What Can I Do to Help Myself Grieve?
- Work to identify and accept all of your feelings about the loss. This is a difficult, yet vital, part of the grieving process.
- Be aware that you need not experience or express your grief in a manner similar to those around you. You are a unique individual with your own way of grieving.
- Give some form of expression to your feelings. For most people this means talking about the loss. Some individuals feel that this is counterproductive, as it often results in tearfulness or uncomfortable feelings. However, talking can help you to vent your pain, accept the finality of the loss, and gradually move forward with life.
- Reassure yourself that it is normal for feelings to take an “up and down” course. Some people describe experiencing their emotions in “waves” or “bursts” over time. Some days will be better than others.
- Take care of your physical health. Try to eat nutritious meals, get enough rest, and exercise moderately. Avoid excessive use of caffeine.
- Seek assistance with drug and alcohol problems. You may feel that these substances help to numb your feelings of grief. However, any relief you might experience is temporary. Substance abuse can contribute to problems that interfere with the grieving process.
- Accept support. Some individuals believe they need to be “strong” and independent. At a time of significant loss, this is an unrealistic expectation. Allow those around you to provide comfort and assistance during this difficult time.
- Seek support. Give yourself permission to ask for the help you need.
- Remember that your loss is not something you need to “get over”. Your life has been changed and will never be quite the same again. You are learning to “live with” the loss.
- Try to be patient. The work of grieving requires time. Gradually, your pain will lessen. This may occur over the span of weeks, months, even years.
- Remind yourself that healing doesn’t mean forgetting. Memories will remain.
- Make a conscious decision to get through your grief. Simply allowing the passage of time will not release you from your pain. Time itself does not heal. How you use the time that passes dictates the course of grief.
- Give yourself permission to enjoy life and to have fun. Continue to do the things you like to do. Many individuals feel that it is not appropriate or respectful to experience positive emotions during a time of significant loss. However, an important part of recovery involves experiencing all of your feelings, including hope and happiness.
- Recall how you have coped with difficult circumstances in the past. Some of the coping strategies that you have used in the past may be helpful to you now.
- Give yourself credit. Acknowledge your strengths and the ways you do cope.
How Can I Help Someone Who is Grieving?
Offer your support. Make yourself available when you can. Even small acts can be comforting such as asking how they are doing, helping out with daily tasks, or even spending time together in silence.

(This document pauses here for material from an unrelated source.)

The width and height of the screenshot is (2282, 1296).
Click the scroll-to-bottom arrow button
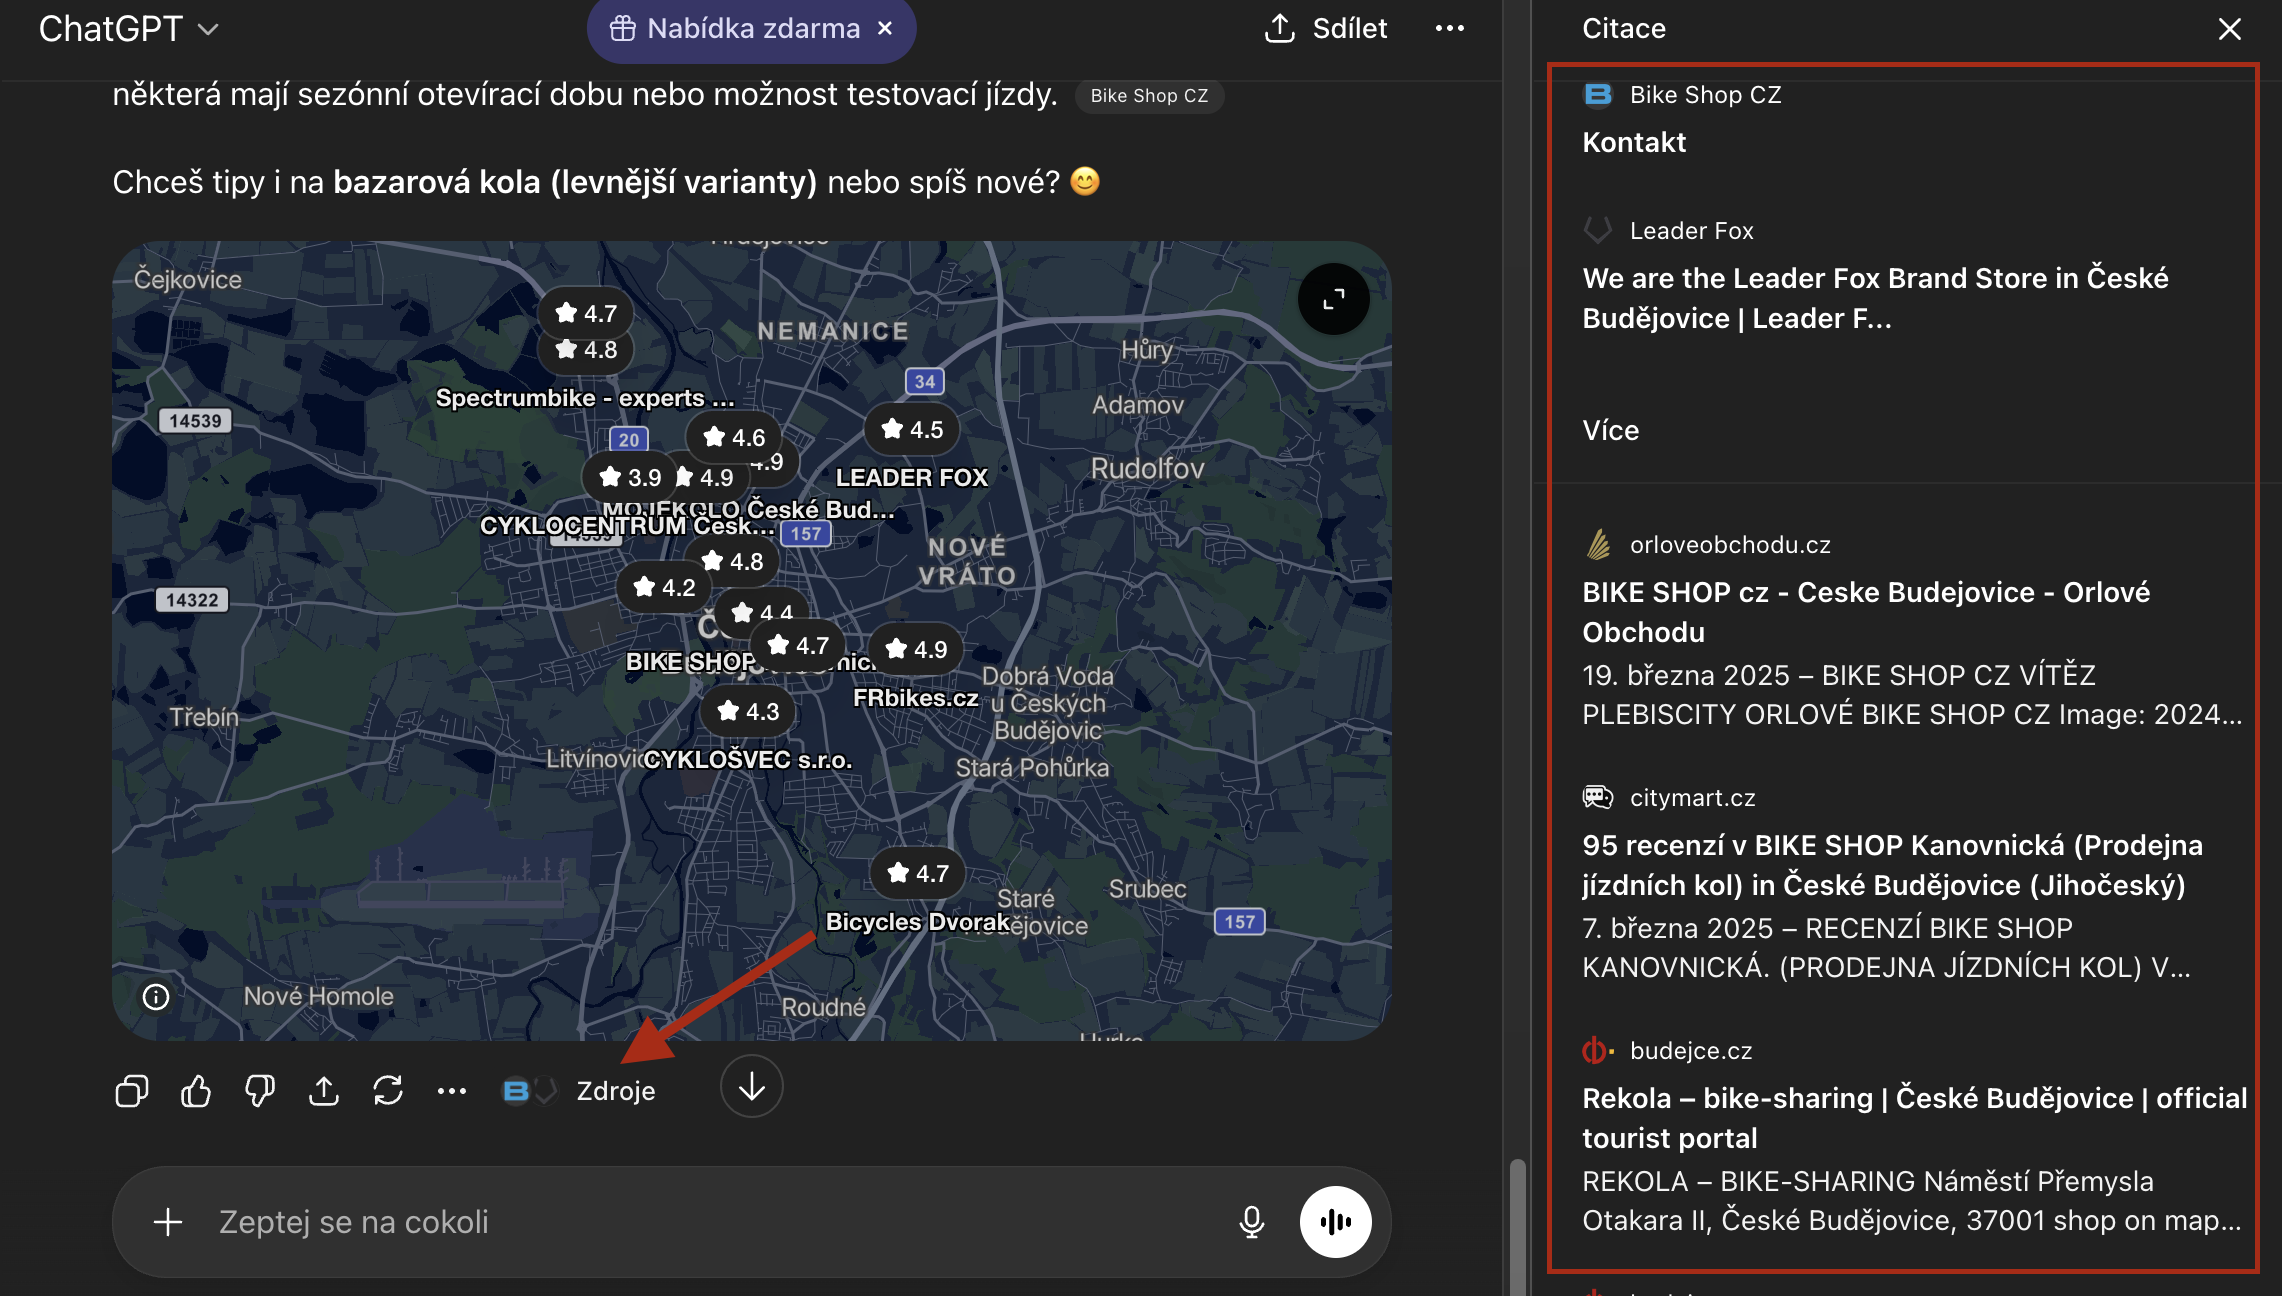(751, 1087)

Remember and reassure them that it is normal for feelings to take an “up and down” course. Some people describe experiencing their emotions in “waves” or “bursts” over time. Some days will be better than others.
Avoid minimizing their grief. Instead acknowledge the pain they are feeling and allow them to be sad. Grief is a personal experience; no two people will respond in the same way.

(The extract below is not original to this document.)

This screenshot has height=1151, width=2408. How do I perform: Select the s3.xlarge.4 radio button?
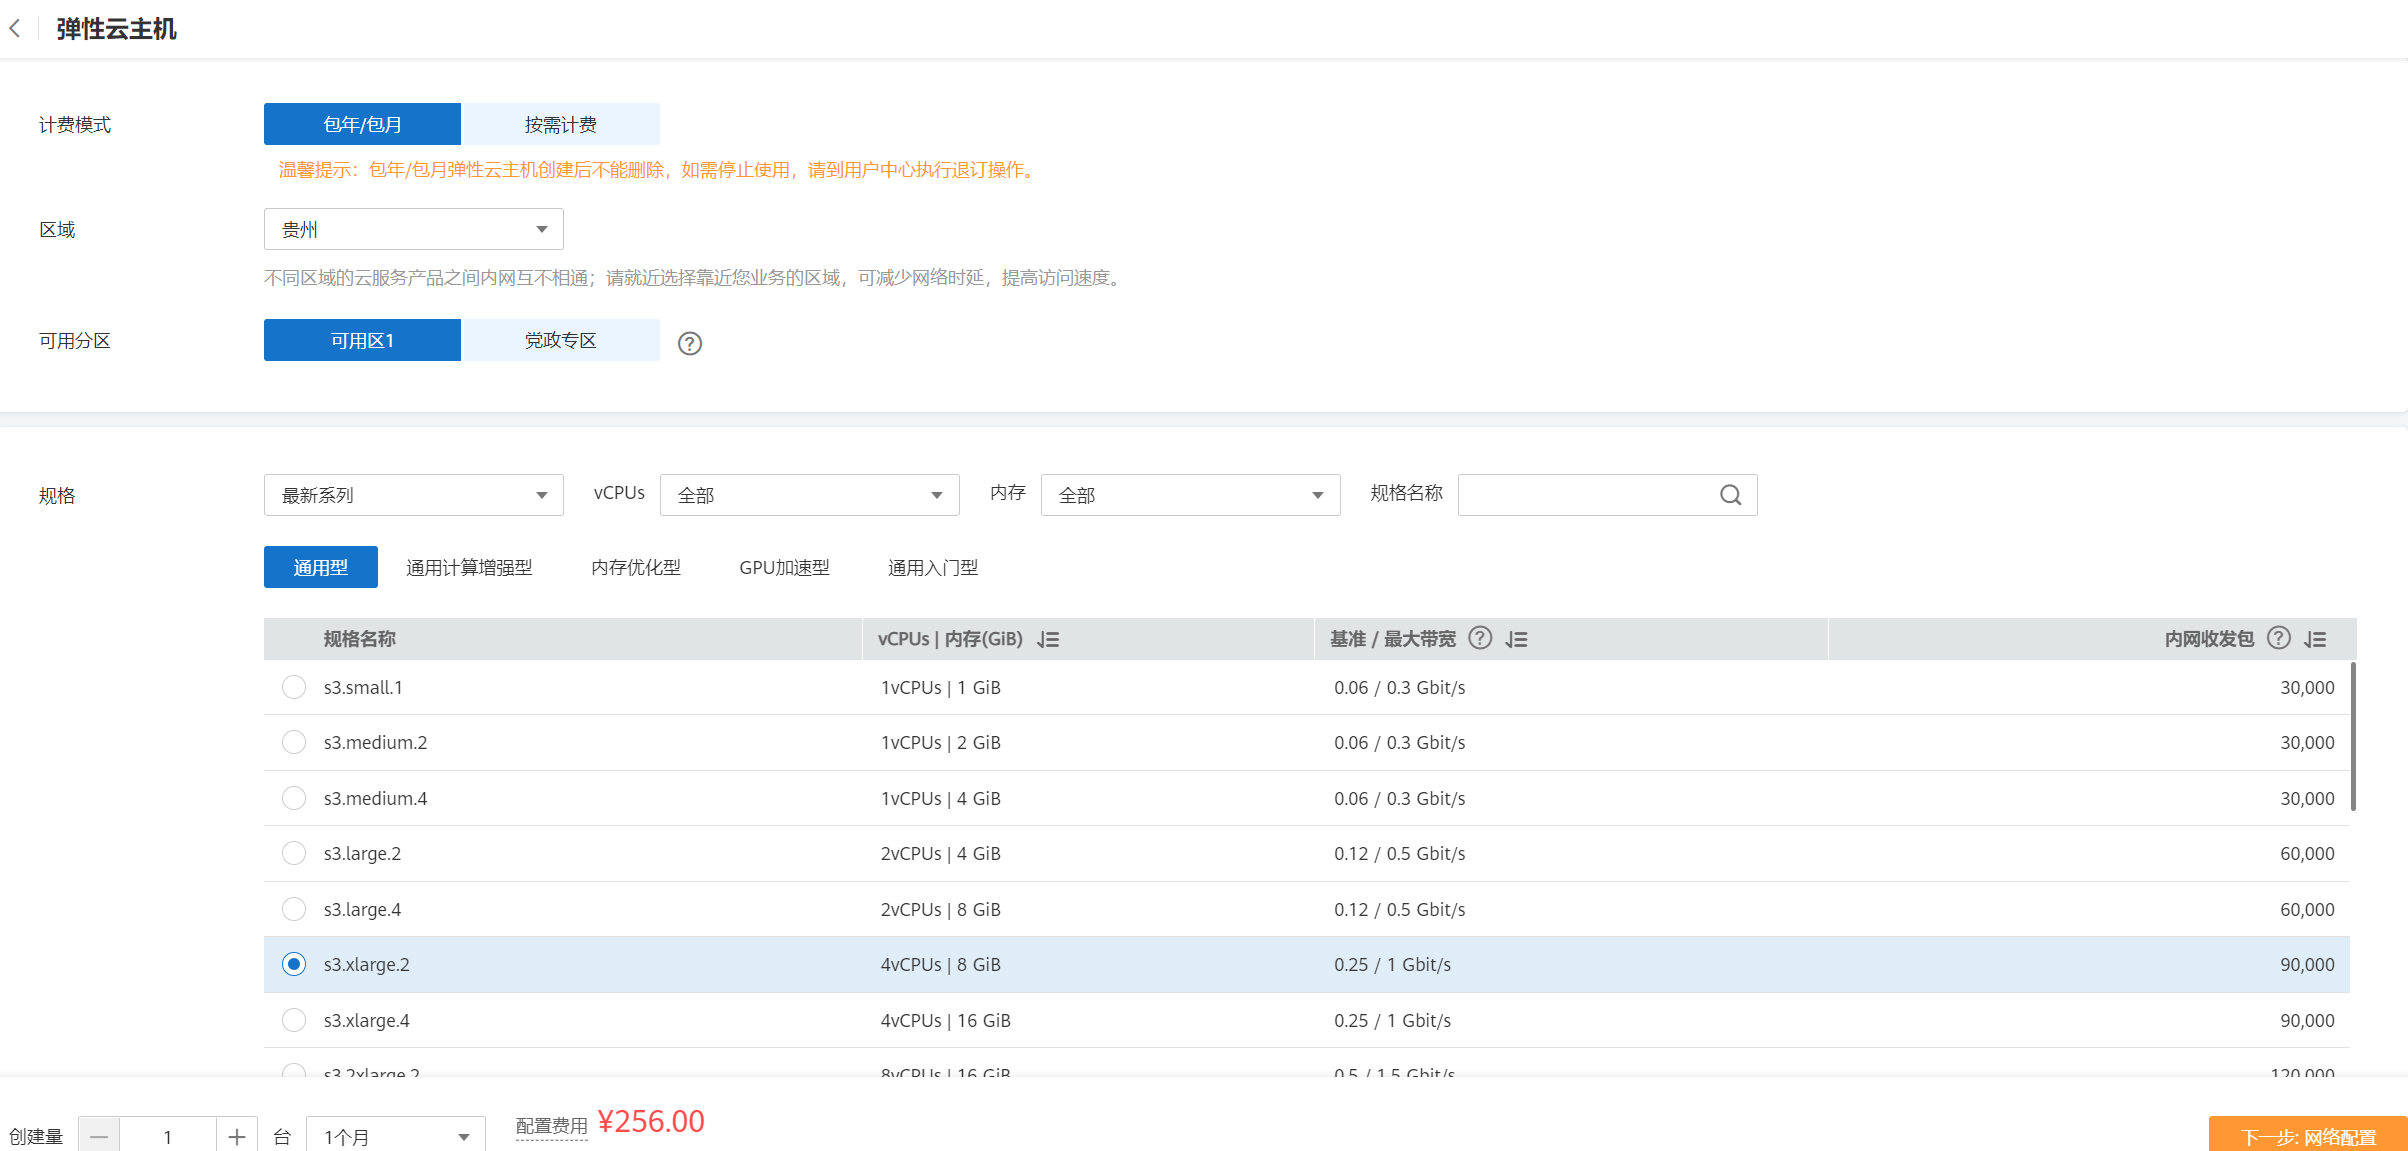pos(294,1020)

Stay in the present. You do not know what the future will hold, so avoid predicting it. Furthermore, generalized statements like “things will get better” or “they’re in a better place” are not very helpful. Instead, focus on the truth: “I know you’re hurting” or “I’m here for you.”
Listen. Listen. Listen. Aim to be an empathetic listener - that is, seek to understand what the other person is feeling. If you do speak, ask open ended questions like, “How was that for you?”